Hint. Reduce x' and c/g modulo b/g before multiplying, using a 128-bit mulmod, or use big integers.

Starter — Go.

package main

import (
    "fmt"
    "math/big"
)

func extGCD(a, b *big.Int) (*big.Int, *big.Int, *big.Int) {
    g := new(big.Int)
    x := new(big.Int)
    y := new(big.Int)
    g.GCD(x, y, a, b)
    return g, x, y // a*x + b*y = g
}
func main() {
    var as, bs, cs string
    fmt.Scan(&as, &bs, &cs)
    a, _ := new(big.Int).SetString(as, 10)
    b, _ := new(big.Int).SetString(bs, 10)
    c, _ := new(big.Int).SetString(cs, 10)
    // TODO: scale, canonicalize x into [0, b/g) using big.Int
    _ = a; _ = b; _ = c
}

Starter — Java.

import java.math.BigInteger;
import java.util.Scanner;
public class Task10 {
    public static void main(String[] args) {
        Scanner sc = new Scanner(System.in);
        BigInteger a = sc.nextBigInteger(), b = sc.nextBigInteger(), c = sc.nextBigInteger();
        BigInteger g = a.gcd(b);
        if (!c.mod(g.equals(BigInteger.ZERO) ? BigInteger.ONE : g).equals(BigInteger.ZERO)) {
            // TODO: solvability + extended gcd via BigInteger; canonicalize x
        }
        // TODO
    }
}

Starter — Python.

a, b, c = map(int, input().split())
# Python big ints never overflow; still canonicalize x into [0, b//g)
# TODO

Evaluation. Assert a*x + b*y == c exactly and 0 ≤ x < b/g for adversarial near-2^63 inputs.


Task 11 — Linear Congruence Solver (CRT building block)

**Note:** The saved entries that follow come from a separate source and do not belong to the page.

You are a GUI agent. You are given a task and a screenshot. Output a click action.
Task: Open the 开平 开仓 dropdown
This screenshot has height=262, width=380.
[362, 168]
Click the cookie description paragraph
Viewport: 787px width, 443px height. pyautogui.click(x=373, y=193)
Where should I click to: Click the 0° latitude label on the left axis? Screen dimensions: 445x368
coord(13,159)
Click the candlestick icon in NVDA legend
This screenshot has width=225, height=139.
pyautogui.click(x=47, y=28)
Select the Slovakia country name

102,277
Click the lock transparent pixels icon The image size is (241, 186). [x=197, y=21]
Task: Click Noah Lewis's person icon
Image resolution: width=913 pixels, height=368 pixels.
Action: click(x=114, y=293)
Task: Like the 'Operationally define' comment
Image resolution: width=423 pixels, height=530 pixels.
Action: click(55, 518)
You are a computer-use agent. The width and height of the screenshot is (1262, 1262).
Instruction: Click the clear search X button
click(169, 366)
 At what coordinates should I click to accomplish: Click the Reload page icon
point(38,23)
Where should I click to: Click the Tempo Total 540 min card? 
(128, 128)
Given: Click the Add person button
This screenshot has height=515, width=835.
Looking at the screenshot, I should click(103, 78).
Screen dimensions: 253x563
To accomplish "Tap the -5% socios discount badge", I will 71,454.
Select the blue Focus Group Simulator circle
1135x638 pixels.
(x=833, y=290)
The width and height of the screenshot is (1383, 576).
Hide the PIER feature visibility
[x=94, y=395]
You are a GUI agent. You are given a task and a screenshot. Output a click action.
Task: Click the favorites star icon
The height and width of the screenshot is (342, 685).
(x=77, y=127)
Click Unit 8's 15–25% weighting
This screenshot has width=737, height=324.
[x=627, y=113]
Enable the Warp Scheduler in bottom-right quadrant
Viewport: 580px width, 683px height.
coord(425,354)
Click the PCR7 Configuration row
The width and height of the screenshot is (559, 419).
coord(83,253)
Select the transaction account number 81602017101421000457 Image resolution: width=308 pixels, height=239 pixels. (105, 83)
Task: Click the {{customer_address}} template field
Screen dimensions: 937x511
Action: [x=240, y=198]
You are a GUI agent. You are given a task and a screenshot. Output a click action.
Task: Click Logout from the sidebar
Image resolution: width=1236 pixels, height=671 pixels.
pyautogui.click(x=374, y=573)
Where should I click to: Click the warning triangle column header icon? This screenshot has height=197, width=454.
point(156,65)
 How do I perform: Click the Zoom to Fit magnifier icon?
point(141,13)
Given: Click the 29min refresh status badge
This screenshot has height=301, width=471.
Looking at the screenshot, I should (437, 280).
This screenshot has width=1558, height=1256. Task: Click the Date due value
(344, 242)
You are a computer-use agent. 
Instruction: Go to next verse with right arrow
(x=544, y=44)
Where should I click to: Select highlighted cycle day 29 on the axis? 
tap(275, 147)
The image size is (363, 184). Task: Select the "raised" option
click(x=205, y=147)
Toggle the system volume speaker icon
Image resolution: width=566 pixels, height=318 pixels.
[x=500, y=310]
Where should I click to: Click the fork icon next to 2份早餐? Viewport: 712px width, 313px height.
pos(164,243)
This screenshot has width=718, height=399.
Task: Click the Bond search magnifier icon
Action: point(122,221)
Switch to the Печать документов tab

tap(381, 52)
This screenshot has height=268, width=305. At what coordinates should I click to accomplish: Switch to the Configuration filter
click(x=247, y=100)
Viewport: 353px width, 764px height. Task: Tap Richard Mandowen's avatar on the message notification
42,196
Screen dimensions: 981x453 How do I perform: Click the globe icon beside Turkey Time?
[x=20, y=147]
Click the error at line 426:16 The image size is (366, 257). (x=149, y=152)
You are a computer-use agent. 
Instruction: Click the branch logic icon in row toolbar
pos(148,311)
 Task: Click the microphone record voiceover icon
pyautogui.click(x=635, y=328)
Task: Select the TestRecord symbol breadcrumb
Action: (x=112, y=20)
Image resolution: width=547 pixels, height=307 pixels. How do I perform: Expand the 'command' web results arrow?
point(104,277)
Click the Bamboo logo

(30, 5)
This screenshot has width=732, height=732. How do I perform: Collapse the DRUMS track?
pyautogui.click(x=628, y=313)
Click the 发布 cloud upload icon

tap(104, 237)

Problem. Solve a*x ≡ c (mod m) for all solutions x in [0, m).

Input / Output spec. Read a c m; print the number of solutions then each solution ascending, or no solution.

Constraints. 1 ≤ a, m ≤ 10^9, 0 ≤ c < m.

Hint. This is a*x − m*y = c. Solvable iff gcd(a, m) | c; there are exactly gcd(a, m) solutions, x0 + (m/g)·k for k = 0..g−1.

Starter — Go.

package main

import "fmt"

func extGCD(a, b int64) (int64, int64, int64) {
    if b == 0 { return a, 1, 0 }
    g, x1, y1 := extGCD(b, a%b)
    return g, y1, x1 - (a/b)*y1
}
func main() {
    var a, c, m int64
    fmt.Scan(&a, &c, &m)
    // TODO: g=gcd(a,m); if c%g!=0 -> no solution; else g solutions spaced m/g
}

Starter — Java.

import java.util.Scanner;
public class Task11 {
    static long[] extGCD(long a, long b) {
        if (b == 0) return new long[]{a, 1, 0};
        long[] r = extGCD(b, a % b);
        return new long[]{r[0], r[2], r[1] - (a / b) * r[2]};
    }
    public static void main(String[] args) {
        Scanner sc = new Scanner(System.in);
        long a = sc.nextLong(), c = sc.nextLong(), m = sc.nextLong();
        // TODO
    }
}

Starter — Python.

def ext_gcd(a, b):
    if b == 0:
        return a, 1, 0
    g, x1, y1 = ext_gcd(b, a % b)
    return g, y1, x1 - (a // b) * y1


a, c, m = map(int, input().split())
# TODO: enumerate the g solutions in [0, m)

Evaluation. Brute-force check: for each printed x, assert (a*x − c) % m == 0; confirm exactly gcd(a, m) solutions for solvable inputs.


Submission Checklist

  • Solvability checked (gcd(a,b) | c) before any scaling.
  • Step vector divided by g(b/g, −a/g), never (b, −a).
  • Counting done via t-interval, not enumeration.
  • Floored/ceiled division used for bounds (no float rounding).
  • Degenerate cases handled: a = 0, b = 0, both zero.
  • Overflow guarded for inputs near 10^18 (reduce-before-multiply or big integers).
  • All three languages produce identical results on the shared test set.
  • Each solver validated against the brute-force oracle on small inputs.